I’ve recently been making my way through Robert Pasnau’s Metaphysical Themes 1274-1671—it’s a great book, by the way—and started thinking about a claim that he makes several times with respect to the canonical seventeenth-century philosophers understanding of scholasticism. Here is how Pasnau puts it the first time the matter comes up:

One can also learn a great deal about the scholastics from reading their seventeenth-century critics. Although I will periodically complain that one or another criticism is misguided, I think in general that the famous figures of the seventeenth century get their scholastic forebears largely right, and that indeed they know this material better than we know it today. After all, they grew up with it. (p. 12)

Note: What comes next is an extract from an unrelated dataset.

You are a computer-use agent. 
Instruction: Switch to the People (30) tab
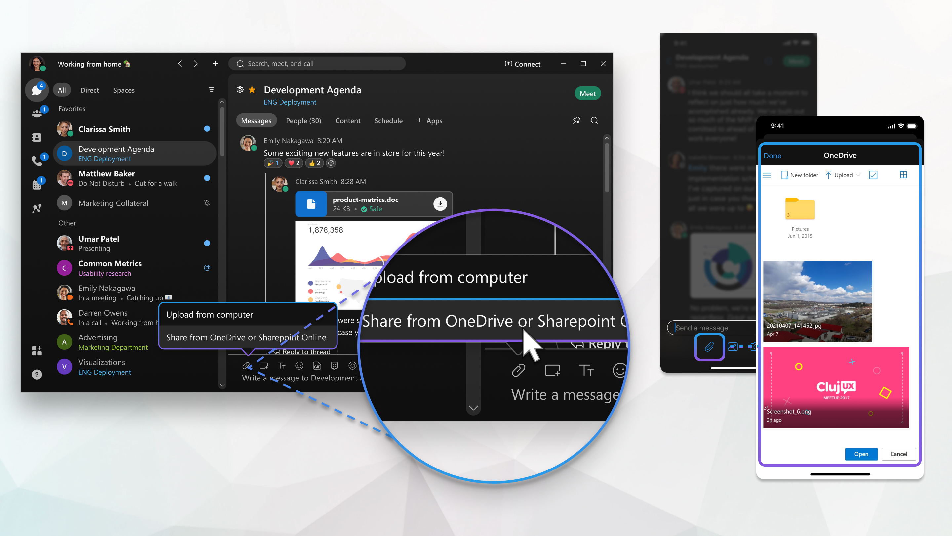[303, 121]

Similar claims have been made in other domains. For example, in Christian scriptural exegesis Patristic scriptural interpretations are sometimes appealed to along with the claim that their interpretations should be privileged because they are much closer in time and culture to the authors who wrote the Christian Scripture. We might formulate the principle as follows:

  • If interpreter I1 is closer than interpreter I2 in time/culture to the context in which a given text was written, then, all else being equal, I1 has a privileged perspective in interpreting the text and her interpretation should be respected accordingly.

My sense is that this principle or something like it does some work in Pasnau’s interpretations both of scholastic figures and seventeenth-century figures such as Descartes and Locke. I’m also sympathetic to the principle, at least as I formulated it. The “all else being equal” clause, of course, takes a lot of the bite out of the principle. Perhaps Pasnau accepts a stronger version of the principle. He does not think that particular interpretations by a cultural contemporary need always be favoured, as the above quotation makes clear. But maybe there is some overall sense of a philosophical worldview where he thinks the cultural contemporary will always be in the advantage. He says in several places that the seventeenth-century philosophers understood the scholastic material “better than anyone does today.”

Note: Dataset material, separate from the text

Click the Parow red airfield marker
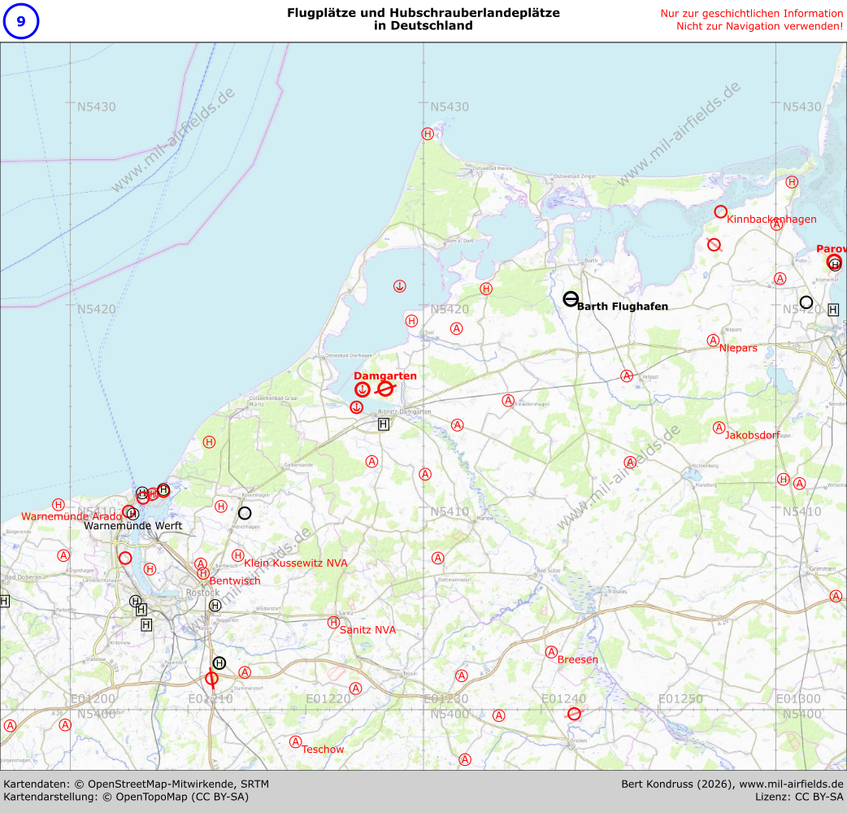 point(833,261)
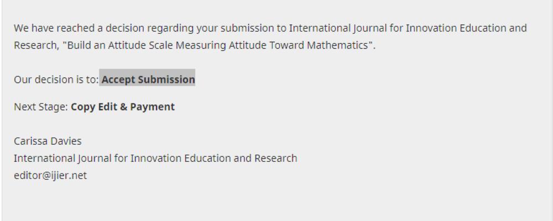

Questions about precisely how to formulate the principle aside, I’m not convinced that the seventeenth-century philosophers understood the scholastic material better than anyone does today and that’s because I don’t think that all else is equal. Here’s another principle that seems plausible to me:

  • If interpreter I1 is sympathetic to the positions taken in a given text while I2 deems the text worthy of little more than ridicule, then I1 is more likely to come to a good understanding of the text.

But, as we all know, many seventeenth-century philosophers love to write caustic diatribes about the scholastics who “cover their ignorance with a curious and inexplicable web of perplexed words, and procure to themselves the admiration of others by unintelligible terms, the apter to produce wonder, because they could not be understood” (Locke, Essay III.x.8). I, too, am acquainted with authors who I suspect are covering their ignorance with “curious and inexplicable web of perplexed words.” But even if my suspicions are correct, it seems to me that future authors would be rash to privilege my interpretations of texts by such authors on grounds that I am from the same time period and am broadly of the same culture. Similarly, it seems to me that many seventeenth-century philosophers such as Locke and Hobbes—whatever other virtues they may have had—lacked sufficient sympathy for scholastic philosophy to have a privileged perspective on it. In other words, I’m inclined to think that Pasnau himself understands scholastic philosophy better than Locke or Hobbes did.

But I’m curious what others think about this.